Insurance brokers in China, which manage hordes of insurance agents on behalf of insurance companies, are building digital platforms to accommodate the shift in competition from traditional marketing to ‘Software as a Service’ business models.
In some cases, this is how companies struggling in the large but fiercely competitive domestic market think they can expand overseas.
“We have experience in marketing insurance products, and we hope to export our service with a SaaS model,” said Ouyang Kai, chief technology officer at Huize, a Shenzhen-based insurance broker with products from more than 80 insurers in their platform.
Right now the company offers comparisons on its site, but this year it will build a customer relationship-management (CRM) platform, where agents can manage their entire sales process, from pre-sale marketing to transactions and other post-sale services.
Similarly, Xiaoyusan, another insurance broker with a comparison tool, wants to offer risk management and claims management to insurers, charging a service fee as a complement to its current revenues. “We hope to use technology to remodel the industry,” said Xu Han, founder.
Insurance supermarket in China
China has many ‘insurance supermarkets’ that agents use to provide comparisons for customers. “But these websites are all about selling products,” said Pang Wenjun, CEO of Qibao Tech, a Shenzhen-based company that has already transformed into a SaaS business.
Comparison or supermarket sites have only limited utility, because customers must still go directly to the insurance companies if they want to settle claims.

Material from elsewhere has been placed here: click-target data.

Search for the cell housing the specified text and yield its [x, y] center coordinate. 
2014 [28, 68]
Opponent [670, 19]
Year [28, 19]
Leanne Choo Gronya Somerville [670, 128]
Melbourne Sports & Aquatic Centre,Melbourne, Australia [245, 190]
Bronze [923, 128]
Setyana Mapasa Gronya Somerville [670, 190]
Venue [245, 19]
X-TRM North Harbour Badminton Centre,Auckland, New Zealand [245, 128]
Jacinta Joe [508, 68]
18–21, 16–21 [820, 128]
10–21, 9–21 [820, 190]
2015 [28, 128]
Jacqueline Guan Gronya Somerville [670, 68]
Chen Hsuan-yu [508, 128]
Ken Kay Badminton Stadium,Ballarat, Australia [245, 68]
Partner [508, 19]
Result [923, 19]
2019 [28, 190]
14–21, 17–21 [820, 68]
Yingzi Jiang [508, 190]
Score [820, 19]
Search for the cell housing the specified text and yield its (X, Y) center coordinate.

These insurers don’t know these customers, so they require people to go through another round of documentation to ascertain they own a given policy.

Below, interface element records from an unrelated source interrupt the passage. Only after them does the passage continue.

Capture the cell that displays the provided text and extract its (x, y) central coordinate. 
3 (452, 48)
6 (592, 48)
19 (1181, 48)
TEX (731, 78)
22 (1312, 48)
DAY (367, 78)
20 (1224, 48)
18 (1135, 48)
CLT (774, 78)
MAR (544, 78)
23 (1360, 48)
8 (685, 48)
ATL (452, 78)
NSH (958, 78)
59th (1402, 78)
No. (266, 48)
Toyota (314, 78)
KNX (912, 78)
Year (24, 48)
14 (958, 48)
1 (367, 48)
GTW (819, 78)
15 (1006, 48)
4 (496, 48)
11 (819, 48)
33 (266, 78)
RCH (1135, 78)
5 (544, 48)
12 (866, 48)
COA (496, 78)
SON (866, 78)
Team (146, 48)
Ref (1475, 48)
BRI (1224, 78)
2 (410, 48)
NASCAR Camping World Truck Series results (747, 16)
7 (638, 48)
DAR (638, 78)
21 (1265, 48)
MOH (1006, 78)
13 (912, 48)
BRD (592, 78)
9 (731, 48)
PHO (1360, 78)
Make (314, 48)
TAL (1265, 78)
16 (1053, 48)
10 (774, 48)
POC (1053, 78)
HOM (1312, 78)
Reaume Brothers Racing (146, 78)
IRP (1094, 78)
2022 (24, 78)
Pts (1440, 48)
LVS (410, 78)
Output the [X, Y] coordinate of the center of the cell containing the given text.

These businesses evolved this way before cloud computing became readily available, but now vendor databases can hold all party information, potentially eliminating these extra steps.
This is good news for insurance companies and for agents, both of which can simplify their processes and improve the customer experience. Insurers can also use these budding SaaS platforms to share data to improve risk management industry-wide.
We hope to use technology to remodel the industry
“A SaaS platform’s services let all parties communicate,” Pang told DigFin.
The platform requires data
It also heralds a shift among agents from selling products to selling a service, she says. But platforms only work if they have enough customer data, which can help insurers design better products and manage risk.
For example, if a customer is comparing flight-delay insurance on a broker’s comparison site, in China, this could serve as a red flag: normal behavior is to simply pick one and buy it, but multiple purchases could indicate a fraud, says Wei Dan, CEO of Baoxian.com, another Shenzhen-based insurance broker that is building a SaaS-type platform.
“If all insurers just stick to their own data, it would be difficult for them to properly measure the risks,” she said. “Some insurers are even buying customer data.”
As more brokers move to SaaS offerings, they hope to regain pricing power or be able to differentiate themselves, either by tweaking commissions or service fees, says Qibao’s Pang.
And just as Huize is looking to use the technology to break into markets beyond mainland China, Qibao is also looking at Hong Kong. Although Hong Kong has its own comparison providers, including those looking to expand into financial advice and execution, Pang says Chinese firms may have an advantage if they act now: “Mainland brokers develop fast, and the market here accepts fintech.”